Saved data entries:
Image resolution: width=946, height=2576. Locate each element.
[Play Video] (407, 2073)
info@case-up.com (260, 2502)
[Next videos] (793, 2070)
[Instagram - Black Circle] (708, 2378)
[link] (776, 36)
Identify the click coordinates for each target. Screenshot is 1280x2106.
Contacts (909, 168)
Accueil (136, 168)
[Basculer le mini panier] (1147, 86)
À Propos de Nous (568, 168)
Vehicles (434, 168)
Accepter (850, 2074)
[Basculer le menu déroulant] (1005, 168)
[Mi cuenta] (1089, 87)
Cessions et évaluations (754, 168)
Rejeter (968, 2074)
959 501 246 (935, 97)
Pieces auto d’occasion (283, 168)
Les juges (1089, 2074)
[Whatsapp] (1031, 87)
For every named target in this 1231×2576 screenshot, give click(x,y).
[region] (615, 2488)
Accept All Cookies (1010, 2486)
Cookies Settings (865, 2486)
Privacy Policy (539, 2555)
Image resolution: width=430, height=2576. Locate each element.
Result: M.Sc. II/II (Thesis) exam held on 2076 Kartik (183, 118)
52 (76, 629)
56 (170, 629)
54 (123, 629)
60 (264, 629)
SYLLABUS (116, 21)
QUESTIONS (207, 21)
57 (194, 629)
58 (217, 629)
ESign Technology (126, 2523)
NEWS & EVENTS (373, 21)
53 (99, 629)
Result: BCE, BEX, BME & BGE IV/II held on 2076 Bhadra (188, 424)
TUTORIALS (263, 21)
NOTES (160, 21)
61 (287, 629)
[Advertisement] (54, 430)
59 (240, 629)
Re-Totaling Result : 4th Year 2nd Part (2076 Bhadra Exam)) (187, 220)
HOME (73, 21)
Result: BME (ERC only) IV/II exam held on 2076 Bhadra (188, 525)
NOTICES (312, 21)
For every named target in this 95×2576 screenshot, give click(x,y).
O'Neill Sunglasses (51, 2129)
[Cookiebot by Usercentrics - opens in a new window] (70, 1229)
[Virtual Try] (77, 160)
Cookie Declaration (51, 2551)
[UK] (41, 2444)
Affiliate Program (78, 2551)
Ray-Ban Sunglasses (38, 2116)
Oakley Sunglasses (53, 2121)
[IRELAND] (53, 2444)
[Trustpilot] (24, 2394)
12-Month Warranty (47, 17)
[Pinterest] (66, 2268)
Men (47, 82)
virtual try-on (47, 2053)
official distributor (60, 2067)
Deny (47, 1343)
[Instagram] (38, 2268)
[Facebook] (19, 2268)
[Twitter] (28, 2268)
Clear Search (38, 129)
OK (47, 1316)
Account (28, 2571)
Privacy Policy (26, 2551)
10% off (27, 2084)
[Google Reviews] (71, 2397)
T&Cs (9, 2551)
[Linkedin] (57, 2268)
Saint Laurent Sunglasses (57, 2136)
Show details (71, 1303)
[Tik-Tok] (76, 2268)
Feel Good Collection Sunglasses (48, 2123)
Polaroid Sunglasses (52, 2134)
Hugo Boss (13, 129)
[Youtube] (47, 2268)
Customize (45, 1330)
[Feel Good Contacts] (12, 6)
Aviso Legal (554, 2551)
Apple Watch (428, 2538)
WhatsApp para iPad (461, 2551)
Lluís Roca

*Exercise goal*:
Copy each entry exactly, leaving every line as it is.

*Exercise response*:
Image resolution: width=946, height=2576. Locate each element.
[Play Video] (407, 2073)
info@case-up.com (260, 2502)
[Next videos] (793, 2070)
[Instagram - Black Circle] (708, 2378)
[link] (776, 36)
Identify the click coordinates for each target. Screenshot is 1280x2106.
Contacts (909, 168)
Accueil (136, 168)
[Basculer le mini panier] (1147, 86)
À Propos de Nous (568, 168)
Vehicles (434, 168)
Accepter (850, 2074)
[Basculer le menu déroulant] (1005, 168)
[Mi cuenta] (1089, 87)
Cessions et évaluations (754, 168)
Rejeter (968, 2074)
959 501 246 (935, 97)
Pieces auto d’occasion (283, 168)
Les juges (1089, 2074)
[Whatsapp] (1031, 87)
For every named target in this 1231×2576 screenshot, give click(x,y).
[region] (615, 2488)
Accept All Cookies (1010, 2486)
Cookies Settings (865, 2486)
Privacy Policy (539, 2555)
Image resolution: width=430, height=2576. Locate each element.
Result: M.Sc. II/II (Thesis) exam held on 2076 Kartik (183, 118)
52 (76, 629)
56 (170, 629)
54 (123, 629)
60 (264, 629)
SYLLABUS (116, 21)
QUESTIONS (207, 21)
57 (194, 629)
58 (217, 629)
ESign Technology (126, 2523)
NEWS & EVENTS (373, 21)
53 (99, 629)
Result: BCE, BEX, BME & BGE IV/II held on 2076 Bhadra (188, 424)
TUTORIALS (263, 21)
NOTES (160, 21)
61 (287, 629)
[Advertisement] (54, 430)
59 (240, 629)
Re-Totaling Result : 4th Year 2nd Part (2076 Bhadra Exam)) (187, 220)
HOME (73, 21)
Result: BME (ERC only) IV/II exam held on 2076 Bhadra (188, 525)
NOTICES (312, 21)
For every named target in this 95×2576 screenshot, give click(x,y).
O'Neill Sunglasses (51, 2129)
[Cookiebot by Usercentrics - opens in a new window] (70, 1229)
[Virtual Try] (77, 160)
Cookie Declaration (51, 2551)
[UK] (41, 2444)
Affiliate Program (78, 2551)
Ray-Ban Sunglasses (38, 2116)
Oakley Sunglasses (53, 2121)
[IRELAND] (53, 2444)
[Trustpilot] (24, 2394)
12-Month Warranty (47, 17)
[Pinterest] (66, 2268)
Men (47, 82)
virtual try-on (47, 2053)
official distributor (60, 2067)
Deny (47, 1343)
[Instagram] (38, 2268)
[Facebook] (19, 2268)
[Twitter] (28, 2268)
Clear Search (38, 129)
OK (47, 1316)
Account (28, 2571)
Privacy Policy (26, 2551)
10% off (27, 2084)
[Google Reviews] (71, 2397)
T&Cs (9, 2551)
[Linkedin] (57, 2268)
Saint Laurent Sunglasses (57, 2136)
Show details (71, 1303)
[Tik-Tok] (76, 2268)
Feel Good Collection Sunglasses (48, 2123)
Polaroid Sunglasses (52, 2134)
Hugo Boss (13, 129)
[Youtube] (47, 2268)
Customize (45, 1330)
[Feel Good Contacts] (12, 6)
Aviso Legal (554, 2551)
Apple Watch (428, 2538)
WhatsApp para iPad (461, 2551)
Lluís Roca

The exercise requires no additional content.